Racer X: Chad, congratulations on the win, it must feel pretty good.
Chad Reed: It’s a different feeling for sure than my other wins. The last lap I started thinking about, well you’re always thinking about how you can win if you put yourself in position to win, but this one was coming to reality on the last lap and over the triple, I took a look down at my radiator shroud and saw the Two-Two logo and thought, “Wow. That’s pretty cool.’ It’s a pretty cool feeling to have your name on that bike and it could be fun. It’s hard to put into words what the feeling is. That’s what? 39 race wins now?
I think so.
Yeah, so thirty-nine other wins and [with the other ones] it’s what you expect to do. So I’m more proud of the team and the supporters of the team.
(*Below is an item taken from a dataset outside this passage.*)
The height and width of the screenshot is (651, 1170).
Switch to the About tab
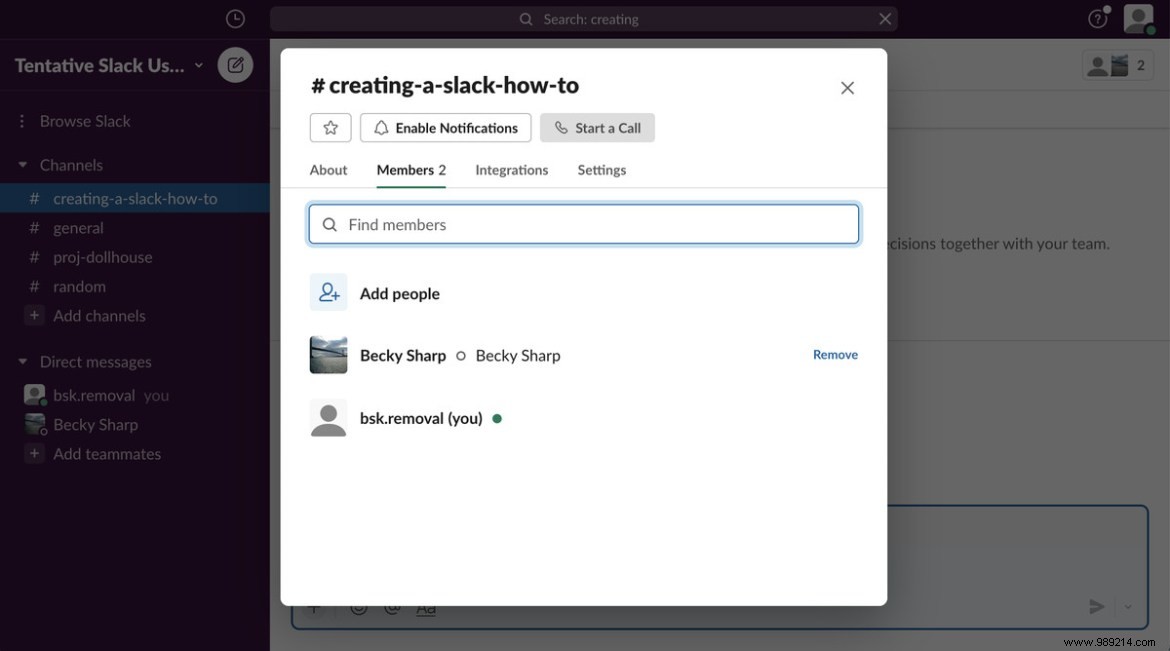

I understand what it takes on this level to go racing, all the people on the team took a leap of faith to come work for me. You offer them a two-year deal but anything can go south on you at anytime. The economy sucks and all that. The people that came over and believed in me, I was more happy for them than anything else. I’ve won a bunch of races already, but the feeling of having the guys on the team have their first victory is a pretty damm good feeling, to be honest.
Reed was cautious early, but turned it on when it really mattered.
Photo: Garth Milan
Trey Canard passed you early in the race and pulled away a bit, what was going through your mind at that point?
Yeah, Trey was riding well. As soon as he showed me a wheel, I let it happen. I wasn’t comfortable, I was riding cautious and let him by. He had some good lines, some that were more fluid than mine and he was attacking the track better than I was. At that point I was just getting ready to recoup and try to make a run at him again when he washed the front. That was unfortunate for him, but for me it was time to go and I was trying to extend that lead. I saw him crash, tried to sneak around the outside of him and I was just gauging myself off of James. That feels good to say. I was going off of him and it feels nice for him to come over and say that he had nothing for me. Right around lap ten, he had a burst to try and catch me but I responded well, I thought.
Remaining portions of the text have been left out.